So, you've carefully cut out 2 eyes, a nose, and a mouth. Your jack-o-lantern is looking pretty cute - that is until the next day when it starts to rot onto your front steps.
I always hate to throw out a perfectly good pumpkin - even if it's just into the compost pile.
Several years back I came up with a solution.
As you can see, my little preschool class is pretty good at making jack-o-lanterns.
After we carved our little snaggle-toothed friend, I toted him home to cook him and eat him (Ewww...)
Then, I cut each half into even portions.
If you make your jack-o-lantern to hold a candle, you'll have already scooped out the goop and seeds.

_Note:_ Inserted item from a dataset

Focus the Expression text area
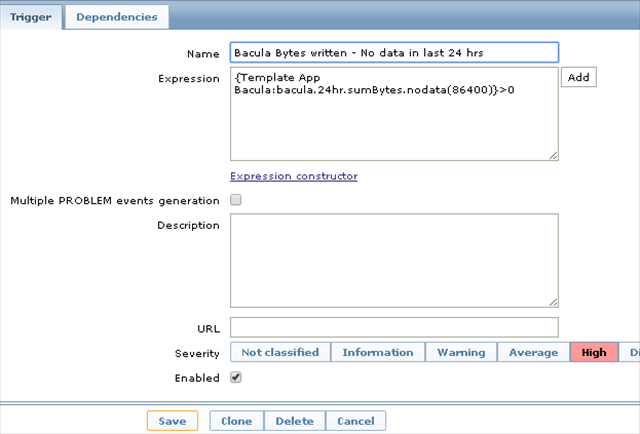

If any goop is left after cutting it open just scrape across the surface with a knife and it will come clean. Hang onto your seeds. I'll explain how to roast them later.
Cover with foil and bake in a 350 degree oven for 1 to 1 1/2 hours. Every pumpkin is different, so check on it after an hour to see when it is done. You want to be able to smoosh it with a fork.
Let it cool completely. I let mine cool overnight and it did fine. Then, carefully slide a knife between the soft pulp and the rind. The pulp will come off easily. If you want to get every little bit you can scrape a large spatula across the rind and more will come off.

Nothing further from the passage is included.